Role-specific plugins like Product Design and data analysis pack skills, connectors, and instructions together, signaling that Codex is becoming a knowledge-work platform, not just a programmer's assistant. The upcoming Sites feature will let it generate shareable interactive pages, further changing how work gets delivered.

The advice is to install by workflow, not by popularity. Start with three to five plugins that match your main tasks, chain them into fixed processes, and treat high-risk actions like payments or deletions as supervised steps that require human confirmation.

Takeaways
Install plugins by workflow, not by popularity; content creators should start with Documents, Canva, Chrome, and Presentations.
Role-specific plugins bundle skills, connectors, and instructions for entire job functions like product design or data analysis.
Figma and Product Design shift design judgment before code is written, reducing rework from mismatched aesthetics.
HyperFrames and Remotion turn video production into script-driven, template-based processes suitable for batch content.
Presentations acts as a first-draft structure generator; supply business details and real data after the outline is built.
Spreadsheets handles formulas, pivot tables, and chart generation from natural-language goals, moving into business-change explanation.
Chrome and Computer Use automate browser and desktop tasks but should stop before irreversible actions like payments or deletions.
Google Calendar reduces coordination overhead by drafting schedules from meeting notes, with final confirmation left to the user.
Chaining plugins into fixed processes—like Chrome search → Documents report → Presentations deck → Canva cover—delivers more value than isolated use.
Business and Enterprise workspaces may restrict plugin visibility based on admin permissions and region.
Conclusions

The plugin ecosystem is redefining Codex from a programmer's tool into a general knowledge-work platform, a trajectory that mirrors how operating systems gained value through third-party applications.
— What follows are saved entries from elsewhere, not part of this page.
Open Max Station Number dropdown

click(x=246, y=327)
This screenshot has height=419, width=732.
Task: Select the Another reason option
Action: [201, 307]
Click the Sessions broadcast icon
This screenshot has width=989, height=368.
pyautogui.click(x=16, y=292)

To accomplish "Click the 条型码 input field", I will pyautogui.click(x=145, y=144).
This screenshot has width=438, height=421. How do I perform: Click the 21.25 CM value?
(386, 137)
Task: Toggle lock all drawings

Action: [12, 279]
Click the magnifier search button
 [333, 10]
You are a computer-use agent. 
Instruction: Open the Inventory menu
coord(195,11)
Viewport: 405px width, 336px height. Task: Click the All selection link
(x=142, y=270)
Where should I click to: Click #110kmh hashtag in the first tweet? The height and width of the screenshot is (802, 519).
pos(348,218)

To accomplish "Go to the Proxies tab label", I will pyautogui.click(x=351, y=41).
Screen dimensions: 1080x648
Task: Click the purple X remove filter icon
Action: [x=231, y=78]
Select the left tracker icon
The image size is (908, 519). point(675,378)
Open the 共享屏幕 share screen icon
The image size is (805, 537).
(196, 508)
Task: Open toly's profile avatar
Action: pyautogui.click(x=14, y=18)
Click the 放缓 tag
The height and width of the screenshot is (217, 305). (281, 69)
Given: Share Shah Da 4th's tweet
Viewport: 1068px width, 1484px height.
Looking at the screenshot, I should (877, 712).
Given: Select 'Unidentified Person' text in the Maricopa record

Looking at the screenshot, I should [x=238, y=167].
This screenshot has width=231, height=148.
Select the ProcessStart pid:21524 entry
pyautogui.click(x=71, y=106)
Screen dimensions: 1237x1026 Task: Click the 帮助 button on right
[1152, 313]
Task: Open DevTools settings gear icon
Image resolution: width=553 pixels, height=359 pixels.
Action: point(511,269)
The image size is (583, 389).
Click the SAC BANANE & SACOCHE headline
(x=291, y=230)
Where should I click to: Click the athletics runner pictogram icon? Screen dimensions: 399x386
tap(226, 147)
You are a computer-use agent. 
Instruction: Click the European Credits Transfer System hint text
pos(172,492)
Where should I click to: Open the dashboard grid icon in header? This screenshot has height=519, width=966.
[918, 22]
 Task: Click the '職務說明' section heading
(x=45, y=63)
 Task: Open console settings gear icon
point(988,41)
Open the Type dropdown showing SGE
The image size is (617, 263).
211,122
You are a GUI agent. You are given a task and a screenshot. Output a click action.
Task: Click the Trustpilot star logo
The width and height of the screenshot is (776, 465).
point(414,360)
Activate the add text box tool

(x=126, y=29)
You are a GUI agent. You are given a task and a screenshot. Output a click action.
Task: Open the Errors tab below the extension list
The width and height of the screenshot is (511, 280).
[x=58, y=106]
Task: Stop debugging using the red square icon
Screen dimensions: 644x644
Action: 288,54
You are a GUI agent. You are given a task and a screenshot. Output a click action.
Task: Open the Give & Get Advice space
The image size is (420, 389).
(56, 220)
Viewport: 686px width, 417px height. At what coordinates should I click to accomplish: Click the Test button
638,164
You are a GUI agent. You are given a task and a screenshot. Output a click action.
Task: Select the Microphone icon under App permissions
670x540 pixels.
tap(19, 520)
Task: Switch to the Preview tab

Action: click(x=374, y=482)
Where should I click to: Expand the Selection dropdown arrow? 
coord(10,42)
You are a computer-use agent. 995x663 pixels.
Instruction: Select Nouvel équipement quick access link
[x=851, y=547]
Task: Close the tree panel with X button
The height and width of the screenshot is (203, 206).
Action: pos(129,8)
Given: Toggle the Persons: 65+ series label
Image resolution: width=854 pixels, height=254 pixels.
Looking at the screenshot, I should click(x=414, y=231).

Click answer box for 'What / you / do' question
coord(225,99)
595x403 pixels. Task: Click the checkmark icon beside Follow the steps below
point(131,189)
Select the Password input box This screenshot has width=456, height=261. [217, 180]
Role-specific plugins represent a packaging strategy where a bundle of tools, instructions, and connectors is sold as a complete job function, which could create new distribution channels for SaaS tools inside the Codex environment.

The Sites feature hints at a future where AI-generated deliverables are interactive web pages rather than static files, potentially displacing lightweight internal tools and dashboards.

Custom plugin templates in the official repository suggest the endgame is teams encoding their own business processes as plugins, turning institutional knowledge into reusable automation.

Concepts & terms
Role-specific plugins
Codex plugins that bundle a set of skills, tool connectors, instructions, and workflows tailored to a specific job function, such as product design, sales, or data analysis, rather than connecting to a single tool.
Sites (Codex feature)
An upcoming Codex capability that generates shareable, interactive web pages—like dashboards, project boards, or client review pages—as a new delivery format beyond documents, spreadsheets, or code files.
Computer Use (plugin)
A Codex plugin that controls local desktop applications and system interfaces by simulating clicks, typing, scrolling, and screen reading, enabling automation of tasks that lack APIs or web interfaces.
From the discussion

A practical problem and a quick fix: the product Design plugin isn't visible in the app, but it's available by searching in the latest version. Beyond that, the list of 12 plugins lands as a timely resource for pushing past default configurations, with the intent to test which ones deliver the biggest workflow gains.

Product Design plugin is missing from the app but can be found by searching in the latest version.
Default Codex configuration limits its potential; curated plugin lists help raise the ceiling of what the AI tool can do.
Individual testing is needed to identify which plugins provide the greatest workflow benefit.
Featured comments
ToCodex_AI

This list of 12 plugins comes at just the right time. The Codex ecosystem is expanding faster and faster, and you really can't unleash its full potential with just the default configuration. Picking the right plugins is like pushing the ceiling of what AI tools can do even higher. Bookmarking this for later, and when I get the time I'll try them out one by one to see which ones help my workflow the most.